Reversing a stack is one of the most basic coding questions in stacks. In this web log, we are going to discuss the various methods to reverse the stack. Let’s get started.


Trouble Statement for Reversing a Stack:

Write a program to insert elements to the stack and display the reversed stack.

Trouble Statement

Stack

Stack
is a
linear information construction
similar to arrays and linked lists that allow usa to store and retrieve data sequentially. In general, insertion operation is called
“push,”
and deletion operation is called
“pop.”
They are useful when dynamic addition and deletion of elements are required.



Reversing_Push_Operation
Push Functioning

Reversing_Pop_Operation
Pop Operation

At any given time, one tin only admission the top element of a stack. Due to this reason, it is a
LIFO (Concluding In First Out) information construction. In this, the element added last is accessed outset. The time complexity for all operations in a stack is
O(ane), making it efficient and improving performance.

Bank check out


Stack Notes


to learn stack in detail.


Commuter lawmaking(Main function):

Let’due south check out the main part before moving to each approach. In the primary function, we initialize the stack, enter elements, opposite the stack past calling reverseStack() function and print the reversed stack.


Main function
for
Driver lawmaking:

public static void main(Cord args[]) {   // initialize stack   Stack<Integer> s = new Stack<Integer>();   // button elements   s.button(one);  s.push(ii);   due south.push(3);   southward.button(4);     // print elements before reversing   Organization.out.println("Stack earlier reversing:");   System.out.println(s);     // contrary stack using reverseStack()   southward = reverseStack(due south); // using stacks   reverseStack() // recursion     // impress elements afterwards reversing   Organization.out.println("Stack afterwards reversing:");   System.out.println(south); }
      

At present let’due south go through each approach.

Reversing a Stack using Another Stack

In this approach, we would be using
an extra stack
to reverse the stack. Let’south encounter the pseudo-code for this arroyo.

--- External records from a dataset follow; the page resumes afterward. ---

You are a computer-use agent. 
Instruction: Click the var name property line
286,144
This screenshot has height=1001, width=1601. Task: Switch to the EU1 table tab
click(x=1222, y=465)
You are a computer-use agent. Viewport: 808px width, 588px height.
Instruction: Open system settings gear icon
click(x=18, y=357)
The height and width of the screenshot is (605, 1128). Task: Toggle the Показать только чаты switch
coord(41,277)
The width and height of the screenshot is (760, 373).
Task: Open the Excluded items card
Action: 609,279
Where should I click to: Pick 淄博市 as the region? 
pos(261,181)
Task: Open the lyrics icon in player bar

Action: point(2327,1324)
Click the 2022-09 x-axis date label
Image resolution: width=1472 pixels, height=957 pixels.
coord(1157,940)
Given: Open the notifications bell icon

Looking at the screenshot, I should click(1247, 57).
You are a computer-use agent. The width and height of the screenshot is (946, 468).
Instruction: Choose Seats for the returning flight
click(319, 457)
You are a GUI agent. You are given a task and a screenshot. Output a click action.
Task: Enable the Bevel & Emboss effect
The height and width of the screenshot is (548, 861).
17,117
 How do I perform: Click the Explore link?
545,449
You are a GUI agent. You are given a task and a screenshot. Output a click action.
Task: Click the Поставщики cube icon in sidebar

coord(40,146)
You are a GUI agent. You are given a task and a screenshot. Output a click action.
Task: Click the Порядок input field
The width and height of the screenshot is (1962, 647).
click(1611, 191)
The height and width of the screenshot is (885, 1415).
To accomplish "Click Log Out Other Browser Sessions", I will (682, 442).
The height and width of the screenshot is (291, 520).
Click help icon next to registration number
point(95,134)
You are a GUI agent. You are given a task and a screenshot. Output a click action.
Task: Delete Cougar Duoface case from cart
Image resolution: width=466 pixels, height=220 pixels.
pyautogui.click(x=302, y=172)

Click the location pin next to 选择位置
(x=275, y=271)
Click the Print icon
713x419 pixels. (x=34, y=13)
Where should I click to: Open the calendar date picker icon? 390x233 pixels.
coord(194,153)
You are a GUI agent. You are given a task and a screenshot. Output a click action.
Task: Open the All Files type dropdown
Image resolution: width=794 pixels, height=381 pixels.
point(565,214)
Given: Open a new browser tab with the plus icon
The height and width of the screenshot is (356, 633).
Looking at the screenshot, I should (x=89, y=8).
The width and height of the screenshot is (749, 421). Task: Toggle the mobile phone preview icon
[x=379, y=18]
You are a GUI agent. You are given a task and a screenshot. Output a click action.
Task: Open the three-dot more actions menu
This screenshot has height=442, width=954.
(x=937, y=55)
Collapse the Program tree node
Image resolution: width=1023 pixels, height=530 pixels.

Pseudo – Code for reverseStack()

initialize an empty extra stack gear up north to the size of the original stack for i to northward   prepare the variable element to the topmost element of the original stack   pop the topmost chemical element of the original stack   button this element into the extra stack render the extra stack, which is reversed
      
Reversing a Stack using Another Stack
Working


reverseStack()

 // function to reverse stack using another stack  static Stack<Integer> reverseStack(Stack<Integer> s) {    // initialize extra stack    Stack<Integer> extraStack = new Stack<Integer>();    int n = s.size();      for (int i = 0; i < n; i++) {      // access the acme element      int element = s.peek();      // remove the top element      due south.pop();      // push the chemical element into the extra stack      extraStack.push(element);    }      // return the extraStack which is reversed    return extraStack; }
      

Time Complexity:
O(N)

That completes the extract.